Restricting Access to Specific Pages or Sections

The Content Access Module gives you a way to control who can view or edit content for specific Content Types or individual pages/nodes on your site based on roles. Read More

Restricting Access to Uploaded Files

Although the Content Access Module allows you to restrict access to pages or sections of your site, this alone does not prevent someone from viewing or downloading PDFs or other files that have been uploaded to your site. In order to prevent access to files, you need to configure the Private File settings and the Content Access module. Read More

CASifying a Page

There may be times when you want to limit a page or webform to the internal Yale community. You can easily redirect someone to CAS prior to opening a page or webform using the CAS module. Read More

Password Protecting a Page/Node

Need to restrict access to a small group that includes users who are outside the Yale community? Since these users do not have NetIDs, they can’t log in or be assigned a role. In these cases, you can use the Protected Node module to create a password for distribution. Read More

Restrict access to pages/sections

You can easily restrict access to specific pages or sections of your site using the Content Access Module. This allows you to provide access to view and/or edit content for a specific content type based on a user’s role. In addition, you can provide permission to specific pages on an as-needed basis, in the event that only one page of a specific content type requires restriction.

Since the use of multiple user access modules can create conflicts, YaleSites will only offer the Contact Access module as the option to restrict/grant access to users. For instructions on how to configure this module, please visit the Content Access module page on the YaleSites How-To Guide.

Restrict Access to Uploaded Files

You can restrict access to pages on your site using the Content Access module, but this does not prevent anyone from viewing files that have been uploaded on those pages. In order to so this, the field used to upload the file needs to be set as “private” when it is created. Some site configuration must be done to make the private option available.

  • Configure the site to allow Private Files
  • Create the Private File Content Type
  • Indicate which roles you want to view content created with the Private File Content Type.

Private Directory Configuration

The first thing you need to do is configure the Private directory on your site. 

  1. Go to Configuration > Media > File System
  2. The Private file system path field is blank. 
  3. Enter the following path in the field sites/default/files/private (required, directory name must be called private)
    Configure the Private File Sytem
  4. The Private directory is now available for your site with an .htaccess file that prevents access to anything in the file without the proper permissions.

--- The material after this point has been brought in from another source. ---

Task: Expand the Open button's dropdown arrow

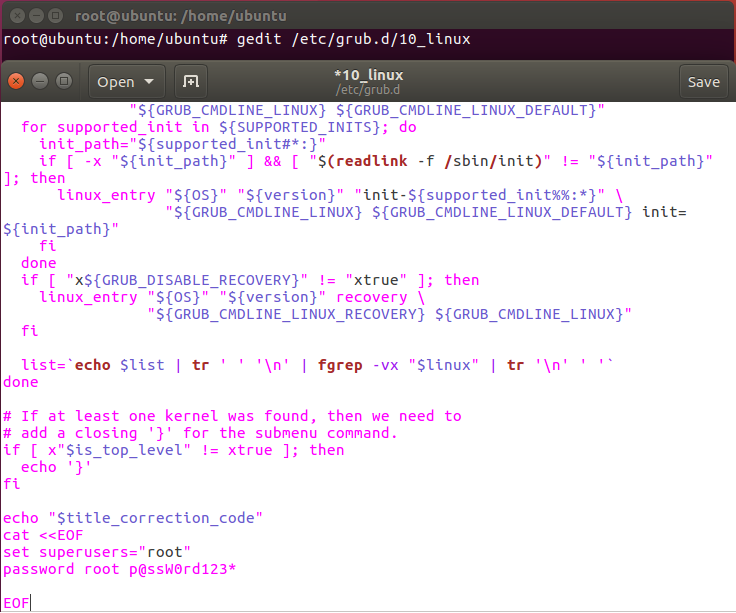Action: (x=149, y=82)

Private Files Content Type

For files that require restricted access, create a Private Files content type. This is the Basic Page content type but with the “file upload” field set to “private”. Once created, you need to set permissions to allow specific roles to view any of the content on that page, including the uploaded files.

  1. Create a Content Type (Structure > Content Types > Add) and configure based on your requirements. 
  2. Add a File Field to upload the type of file(s) you would like.
  3. When configuring the field, scroll down to the bottom of the configuration page and select the Private files radio button. 
    Upload Private Files
  4. Save the Configuration.

Assigning Access to the Content Type

The Private Files cannot be viewed when they are in the private directory unless access is provided to the content type the file is associated with. Therefore, you need to set access permissions to the Private Files content type using the Content Access Module in order to allow anyone to see and/or download the file. 

  1. Open the Private File Content Type and click on the Access Control tab.
  2. Adjust the permissions to allow the roles you want to view/edit this page.
    Content Access configuration settings

The downloadable file that is attached to this file takes on the permissions of the permissions set here.

Please note: the video describes how to set up a Private file directory and create a Private File content type. This is not necessary. You do not need to create/or change the Private File system path. This has already been set up as part of your YaleSite.